Stockage de mots de passe, les applications stockent des hashes de mots de passe, pas les mots de passe eux-mêmes. Quand vous vous connectez, votre saisie est hachée et comparée au hash stocké. Le détail crucial est que l'algorithme doit être lent à dessein (bcrypt, Argon2) pour qu'un attaquant qui vole le fichier de hashes ne puisse pas le brute-forcer en un temps raisonnable.
Déduplication de données : les systèmes de stockage et outils de sauvegarde hachent des morceaux de données, souvent des blocs de quelques mégaoctets, et utilisent le hash comme clé. Deux morceaux avec le même hash sont supposés identiques, donc la seconde occurrence ne stocke qu'un pointeur. Des outils comme restic, borg et beaucoup de services de sauvegarde cloud en dépendent.
Signatures numériques : une signature numérique est un hash qui a été chiffré avec une clé privée. Le vérificateur hache le document, déchiffre la signature avec la clé publique, et vérifie que les deux correspondent. Cela prouve à la fois que le document n'a pas changé et que le signataire a approuvé cette version exacte.
HMAC pour la sécurité d'API : HMAC combine une fonction de hachage avec une clé secrète, produisant une étiquette que toute personne ayant la même clé peut vérifier.

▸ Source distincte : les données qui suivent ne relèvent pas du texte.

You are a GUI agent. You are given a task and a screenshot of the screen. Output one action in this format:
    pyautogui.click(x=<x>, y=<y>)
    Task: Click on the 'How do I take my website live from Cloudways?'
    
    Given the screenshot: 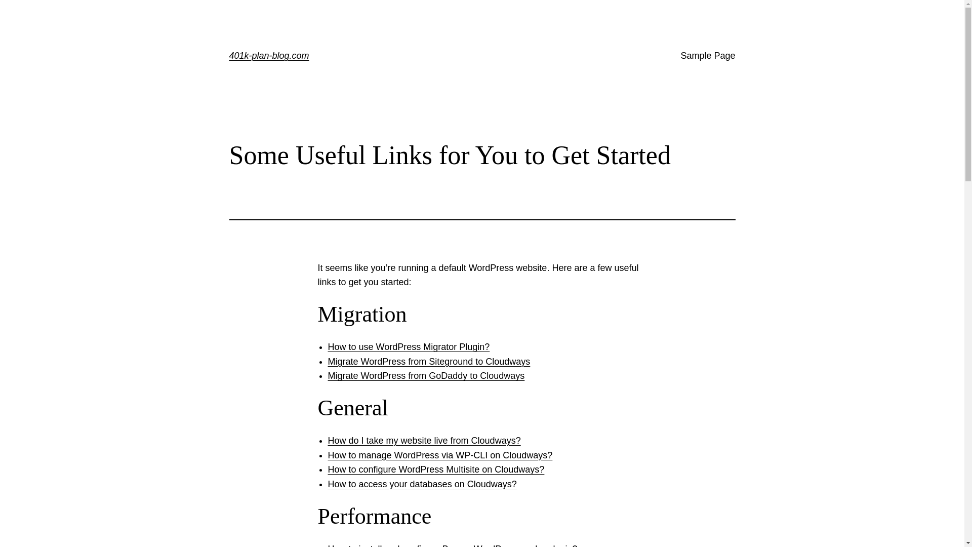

Les webhooks, la signature de requêtes AWS et beaucoup de RPC internes utilisent HMAC-SHA256 pour que le récepteur sache que la requête vient vraiment d'une source de confiance.
Blockchain et arbres de Merkle : les cryptomonnaies, le stockage adressable par contenu (IPFS) et Git utilisent tous des arbres de hachage pour s'engager sur de grands ensembles de données avec un seul hash racine. Changez un octet n'importe où dans l'arbre, et le hash racine change, c'est la propriété qui rend les données infalsifiables.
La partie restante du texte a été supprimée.